Anti-Cellulite Agents
[0191] The articles of the present invention may also comprise a
safe and effective amount of an anti-cellulite agent. Suitable
agents may include, but are not limited to, xanthine compounds
(e.g., caffeine, theophylline, theobromine, and aminophylline).
Skin Lightening Agents
[0192] The articles of the present invention may comprise a skin
lightening agent. Suitable skin lightening agents include those
known in the art, including kojic acid, arbutin, ascorbic acid and
derivatives thereof, e.g., magnesium ascorbyl phosphate or sodium
ascorbyl phosphate or other salts of ascorbyl phosphate. Skin
lightening agents suitable for use herein also include those
described in copending patent application Ser. No. 08/479,935,
filed on Jun. 7,1995 in the name of Hillebrand, corresponding to
PCT Application No. U.S. 95/07432, filed Jun. 12, 1995; and
copending patent application Ser. No. 08/390,152, filed on Feb. 24,
1995 in the names of Kalla L. Kvalnes, Mitchell A. DeLong, Barton
J. Bradbury, Curtis B. Motley, and John D. Carter, corresponding to
PCT Application No. U.S. 95/02809, filed Mar. 1, 1995, published
Sep. 8, 1995.
[0193] The article may optionally comprise heating and/or cooling
elements, based on an exothermic or endothermic system that
provides a heating or cooling effect, respectively. Such systems
may include heating or cooling by, for example, anhydrous
reactions, heats of solution, oxidation reactions, crystallization,
corroding alloys, zeolite liquid systems, and/or heat of
neutralization.
Methods of Treating the Skin
[0194] The present invention also relates to a method of treating
the skin, in particular cleansing the skin.

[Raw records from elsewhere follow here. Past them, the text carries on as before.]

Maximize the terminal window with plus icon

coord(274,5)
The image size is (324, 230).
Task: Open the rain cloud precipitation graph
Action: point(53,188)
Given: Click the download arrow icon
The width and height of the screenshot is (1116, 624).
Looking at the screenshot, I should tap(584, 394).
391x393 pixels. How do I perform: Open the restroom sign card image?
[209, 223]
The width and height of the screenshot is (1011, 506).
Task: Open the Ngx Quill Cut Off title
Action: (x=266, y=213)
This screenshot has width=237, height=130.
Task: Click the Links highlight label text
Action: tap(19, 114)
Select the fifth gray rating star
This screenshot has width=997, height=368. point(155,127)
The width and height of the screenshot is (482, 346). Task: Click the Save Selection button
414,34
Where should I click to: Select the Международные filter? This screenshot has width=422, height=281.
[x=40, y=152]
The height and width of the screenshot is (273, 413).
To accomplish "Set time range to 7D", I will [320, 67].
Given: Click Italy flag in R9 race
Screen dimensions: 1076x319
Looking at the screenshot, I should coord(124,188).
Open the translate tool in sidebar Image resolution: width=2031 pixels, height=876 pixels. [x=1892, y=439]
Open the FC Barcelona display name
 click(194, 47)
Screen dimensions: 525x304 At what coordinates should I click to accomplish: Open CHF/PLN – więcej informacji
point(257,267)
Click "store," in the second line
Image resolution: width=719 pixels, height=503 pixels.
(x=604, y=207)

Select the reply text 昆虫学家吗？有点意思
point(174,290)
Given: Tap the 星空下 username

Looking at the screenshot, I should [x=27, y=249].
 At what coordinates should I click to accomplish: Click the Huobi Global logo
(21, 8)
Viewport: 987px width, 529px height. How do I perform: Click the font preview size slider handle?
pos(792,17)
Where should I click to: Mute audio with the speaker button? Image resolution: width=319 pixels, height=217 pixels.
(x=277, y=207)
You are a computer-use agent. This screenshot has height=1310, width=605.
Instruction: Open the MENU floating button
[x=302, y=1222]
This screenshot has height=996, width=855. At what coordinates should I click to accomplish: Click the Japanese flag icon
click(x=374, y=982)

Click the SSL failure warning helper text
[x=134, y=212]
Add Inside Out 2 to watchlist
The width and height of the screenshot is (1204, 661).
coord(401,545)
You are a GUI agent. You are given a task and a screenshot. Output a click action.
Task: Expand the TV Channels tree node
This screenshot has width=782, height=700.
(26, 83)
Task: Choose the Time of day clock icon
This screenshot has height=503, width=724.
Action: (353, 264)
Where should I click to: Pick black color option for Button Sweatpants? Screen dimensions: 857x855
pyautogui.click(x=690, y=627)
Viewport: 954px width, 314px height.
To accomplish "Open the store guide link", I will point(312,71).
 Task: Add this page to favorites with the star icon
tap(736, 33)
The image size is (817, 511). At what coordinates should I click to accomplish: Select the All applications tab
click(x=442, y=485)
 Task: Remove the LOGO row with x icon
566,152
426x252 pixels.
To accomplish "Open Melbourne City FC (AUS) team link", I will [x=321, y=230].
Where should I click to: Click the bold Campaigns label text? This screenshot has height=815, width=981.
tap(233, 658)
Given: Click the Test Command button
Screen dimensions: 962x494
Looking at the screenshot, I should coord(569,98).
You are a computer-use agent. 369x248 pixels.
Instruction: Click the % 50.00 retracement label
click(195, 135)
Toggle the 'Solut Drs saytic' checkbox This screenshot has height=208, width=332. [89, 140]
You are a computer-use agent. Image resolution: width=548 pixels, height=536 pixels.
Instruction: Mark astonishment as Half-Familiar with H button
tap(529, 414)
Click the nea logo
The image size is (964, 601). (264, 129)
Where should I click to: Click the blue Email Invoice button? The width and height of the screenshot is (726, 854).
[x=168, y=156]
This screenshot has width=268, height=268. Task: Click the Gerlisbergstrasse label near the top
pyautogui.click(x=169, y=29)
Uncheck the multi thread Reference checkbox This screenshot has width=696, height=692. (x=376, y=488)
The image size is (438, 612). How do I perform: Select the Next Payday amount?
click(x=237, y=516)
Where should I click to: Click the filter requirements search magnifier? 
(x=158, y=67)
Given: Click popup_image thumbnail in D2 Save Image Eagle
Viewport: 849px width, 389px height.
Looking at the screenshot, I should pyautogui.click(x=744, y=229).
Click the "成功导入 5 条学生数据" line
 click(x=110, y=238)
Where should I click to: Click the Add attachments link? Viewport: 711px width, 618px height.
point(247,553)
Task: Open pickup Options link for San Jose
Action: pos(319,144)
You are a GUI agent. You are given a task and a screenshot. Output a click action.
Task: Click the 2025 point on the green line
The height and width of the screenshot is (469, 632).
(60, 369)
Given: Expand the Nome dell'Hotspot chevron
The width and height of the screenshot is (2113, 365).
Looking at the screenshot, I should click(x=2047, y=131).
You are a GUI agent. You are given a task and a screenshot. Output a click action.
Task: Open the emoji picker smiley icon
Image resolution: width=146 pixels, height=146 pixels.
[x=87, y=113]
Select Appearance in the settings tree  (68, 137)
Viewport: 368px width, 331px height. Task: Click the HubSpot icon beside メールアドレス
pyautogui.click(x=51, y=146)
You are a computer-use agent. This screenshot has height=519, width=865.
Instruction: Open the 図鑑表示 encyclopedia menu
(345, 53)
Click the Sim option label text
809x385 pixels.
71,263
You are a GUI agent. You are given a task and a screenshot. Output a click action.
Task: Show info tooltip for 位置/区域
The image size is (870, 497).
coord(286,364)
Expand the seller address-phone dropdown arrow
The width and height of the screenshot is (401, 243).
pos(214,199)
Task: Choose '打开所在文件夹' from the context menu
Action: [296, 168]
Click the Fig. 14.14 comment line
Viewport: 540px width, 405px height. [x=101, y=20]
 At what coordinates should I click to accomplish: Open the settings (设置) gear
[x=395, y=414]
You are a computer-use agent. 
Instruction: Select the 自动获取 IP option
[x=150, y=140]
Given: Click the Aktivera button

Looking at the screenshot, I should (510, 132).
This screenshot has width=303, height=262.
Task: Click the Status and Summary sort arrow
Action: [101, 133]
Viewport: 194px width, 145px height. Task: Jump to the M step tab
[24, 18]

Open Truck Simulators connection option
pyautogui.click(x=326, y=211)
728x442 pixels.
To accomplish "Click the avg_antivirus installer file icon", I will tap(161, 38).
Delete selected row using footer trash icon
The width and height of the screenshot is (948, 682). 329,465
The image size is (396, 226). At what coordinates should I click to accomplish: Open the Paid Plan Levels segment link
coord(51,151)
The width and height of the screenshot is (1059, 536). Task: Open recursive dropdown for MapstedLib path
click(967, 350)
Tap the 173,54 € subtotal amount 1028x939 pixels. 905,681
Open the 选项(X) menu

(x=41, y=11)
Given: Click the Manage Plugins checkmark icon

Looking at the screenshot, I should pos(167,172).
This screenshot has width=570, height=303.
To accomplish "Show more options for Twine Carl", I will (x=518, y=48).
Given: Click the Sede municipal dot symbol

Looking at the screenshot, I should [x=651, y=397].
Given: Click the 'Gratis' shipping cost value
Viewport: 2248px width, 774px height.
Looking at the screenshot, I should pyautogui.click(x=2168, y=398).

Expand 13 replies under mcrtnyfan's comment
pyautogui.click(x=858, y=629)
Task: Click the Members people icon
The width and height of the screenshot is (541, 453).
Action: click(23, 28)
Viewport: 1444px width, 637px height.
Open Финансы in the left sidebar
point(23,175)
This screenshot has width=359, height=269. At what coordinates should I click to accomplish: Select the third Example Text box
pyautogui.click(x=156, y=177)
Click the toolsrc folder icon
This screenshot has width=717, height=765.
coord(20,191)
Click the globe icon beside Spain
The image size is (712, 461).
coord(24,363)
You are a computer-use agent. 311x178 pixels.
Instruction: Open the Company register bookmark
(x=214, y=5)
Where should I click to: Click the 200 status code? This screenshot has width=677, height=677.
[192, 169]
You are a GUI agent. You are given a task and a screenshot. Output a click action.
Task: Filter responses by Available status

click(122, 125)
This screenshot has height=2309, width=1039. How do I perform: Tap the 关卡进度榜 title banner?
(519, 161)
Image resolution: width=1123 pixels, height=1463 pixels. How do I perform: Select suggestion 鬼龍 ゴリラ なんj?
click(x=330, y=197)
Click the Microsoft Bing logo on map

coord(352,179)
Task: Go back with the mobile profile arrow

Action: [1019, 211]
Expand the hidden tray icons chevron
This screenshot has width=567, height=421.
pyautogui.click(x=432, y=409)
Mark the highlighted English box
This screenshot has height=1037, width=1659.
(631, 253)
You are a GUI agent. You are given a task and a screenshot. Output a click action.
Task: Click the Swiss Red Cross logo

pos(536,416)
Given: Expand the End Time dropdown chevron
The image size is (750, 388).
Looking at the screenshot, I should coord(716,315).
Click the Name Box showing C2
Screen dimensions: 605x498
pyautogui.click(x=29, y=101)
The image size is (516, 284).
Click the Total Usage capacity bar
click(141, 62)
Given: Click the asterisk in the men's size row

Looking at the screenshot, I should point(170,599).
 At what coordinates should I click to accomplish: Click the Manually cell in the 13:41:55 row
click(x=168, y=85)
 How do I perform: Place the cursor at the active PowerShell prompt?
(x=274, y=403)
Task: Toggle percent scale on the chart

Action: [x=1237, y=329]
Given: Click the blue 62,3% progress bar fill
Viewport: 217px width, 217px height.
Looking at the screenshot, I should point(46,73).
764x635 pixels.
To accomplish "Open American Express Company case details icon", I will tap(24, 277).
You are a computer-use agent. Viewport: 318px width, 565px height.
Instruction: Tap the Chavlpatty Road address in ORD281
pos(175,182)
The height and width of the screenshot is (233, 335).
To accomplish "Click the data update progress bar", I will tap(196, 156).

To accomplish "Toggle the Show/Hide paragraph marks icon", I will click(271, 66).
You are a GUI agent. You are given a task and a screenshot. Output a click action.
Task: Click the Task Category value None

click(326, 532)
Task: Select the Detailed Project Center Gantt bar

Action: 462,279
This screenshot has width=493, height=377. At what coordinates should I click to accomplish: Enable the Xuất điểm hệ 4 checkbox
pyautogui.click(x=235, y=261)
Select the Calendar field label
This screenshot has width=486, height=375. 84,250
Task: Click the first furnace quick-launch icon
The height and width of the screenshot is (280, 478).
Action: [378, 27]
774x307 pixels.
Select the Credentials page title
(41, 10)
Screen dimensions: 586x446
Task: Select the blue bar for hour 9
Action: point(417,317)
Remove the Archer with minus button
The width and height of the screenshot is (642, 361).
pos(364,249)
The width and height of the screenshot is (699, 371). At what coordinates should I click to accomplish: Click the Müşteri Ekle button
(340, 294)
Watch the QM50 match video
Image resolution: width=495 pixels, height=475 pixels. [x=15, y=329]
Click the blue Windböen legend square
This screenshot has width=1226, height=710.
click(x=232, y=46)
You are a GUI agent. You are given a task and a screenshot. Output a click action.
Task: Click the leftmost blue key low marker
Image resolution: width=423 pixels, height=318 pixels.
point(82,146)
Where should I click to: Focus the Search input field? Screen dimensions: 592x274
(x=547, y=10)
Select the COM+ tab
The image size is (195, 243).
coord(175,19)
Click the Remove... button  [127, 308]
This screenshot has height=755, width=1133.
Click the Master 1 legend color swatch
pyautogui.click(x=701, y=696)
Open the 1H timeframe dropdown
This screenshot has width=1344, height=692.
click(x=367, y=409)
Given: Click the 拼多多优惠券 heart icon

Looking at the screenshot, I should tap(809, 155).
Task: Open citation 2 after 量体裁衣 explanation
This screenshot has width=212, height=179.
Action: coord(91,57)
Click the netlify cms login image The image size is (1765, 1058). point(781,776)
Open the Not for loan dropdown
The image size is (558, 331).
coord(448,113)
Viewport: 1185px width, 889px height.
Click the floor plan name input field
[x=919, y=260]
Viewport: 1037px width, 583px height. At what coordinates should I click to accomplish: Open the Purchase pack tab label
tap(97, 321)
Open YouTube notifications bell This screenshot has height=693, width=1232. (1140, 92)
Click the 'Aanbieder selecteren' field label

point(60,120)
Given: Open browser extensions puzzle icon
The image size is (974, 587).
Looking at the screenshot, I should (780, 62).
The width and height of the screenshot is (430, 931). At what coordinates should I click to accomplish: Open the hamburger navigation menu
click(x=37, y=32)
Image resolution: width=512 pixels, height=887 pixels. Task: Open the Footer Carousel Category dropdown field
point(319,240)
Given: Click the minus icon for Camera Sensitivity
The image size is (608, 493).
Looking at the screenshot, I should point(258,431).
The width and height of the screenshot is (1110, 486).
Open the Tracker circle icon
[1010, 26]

[0195] In one embodiment, the skin is treated using a skin
treatment article comprising a) a first structure having a
perimeter and comprising a fibrous layer and a first formulation;
b) a second structure having a perimeter and comprising a fibrous
layer and a second formulation; and c) at least one liquid
impervious layer between the first structure and the second
structure; wherein at least one of the first and second
formulations comprises a cleansing formulation, said method
comprising the steps: (i) contacting the skin with the first
structure, (ii) rotating the skin treatment article, and (iii)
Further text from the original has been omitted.